INFORMATION SUPPLIED.
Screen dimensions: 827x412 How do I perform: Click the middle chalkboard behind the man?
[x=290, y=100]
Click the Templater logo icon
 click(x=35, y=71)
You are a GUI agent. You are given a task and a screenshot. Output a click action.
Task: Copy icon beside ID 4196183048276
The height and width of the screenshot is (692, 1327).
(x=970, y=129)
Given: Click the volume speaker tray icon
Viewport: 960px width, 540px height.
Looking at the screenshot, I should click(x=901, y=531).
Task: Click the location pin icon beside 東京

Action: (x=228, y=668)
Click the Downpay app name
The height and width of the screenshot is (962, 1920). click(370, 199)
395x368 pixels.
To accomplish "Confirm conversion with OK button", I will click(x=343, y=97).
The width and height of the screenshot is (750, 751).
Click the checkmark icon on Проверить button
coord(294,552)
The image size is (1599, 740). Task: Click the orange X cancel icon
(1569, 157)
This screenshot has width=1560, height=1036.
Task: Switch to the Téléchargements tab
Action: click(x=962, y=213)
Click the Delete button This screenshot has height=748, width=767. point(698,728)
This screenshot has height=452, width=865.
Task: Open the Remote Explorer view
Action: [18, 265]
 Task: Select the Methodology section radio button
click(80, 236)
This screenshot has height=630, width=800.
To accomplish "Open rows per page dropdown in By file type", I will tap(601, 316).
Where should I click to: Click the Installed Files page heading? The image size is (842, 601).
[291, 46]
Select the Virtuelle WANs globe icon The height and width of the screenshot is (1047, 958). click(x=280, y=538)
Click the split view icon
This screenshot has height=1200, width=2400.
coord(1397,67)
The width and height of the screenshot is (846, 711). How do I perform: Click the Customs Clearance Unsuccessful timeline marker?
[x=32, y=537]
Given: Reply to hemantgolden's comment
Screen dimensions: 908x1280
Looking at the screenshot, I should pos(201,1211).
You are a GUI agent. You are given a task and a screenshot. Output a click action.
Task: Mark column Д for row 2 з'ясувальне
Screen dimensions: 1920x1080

WHAT THE EXERCISE ASKS. Out of the listing above, reproduce exactly the lines from the one with "Given: Reply to hemantgolden's comment" up to and including the one with "Task: Mark column Д for row 2 з'ясувальне".

WRITTEN ANSWER.
Given: Reply to hemantgolden's comment
Screen dimensions: 908x1280
Looking at the screenshot, I should pos(201,1211).
You are a GUI agent. You are given a task and a screenshot. Output a click action.
Task: Mark column Д for row 2 з'ясувальне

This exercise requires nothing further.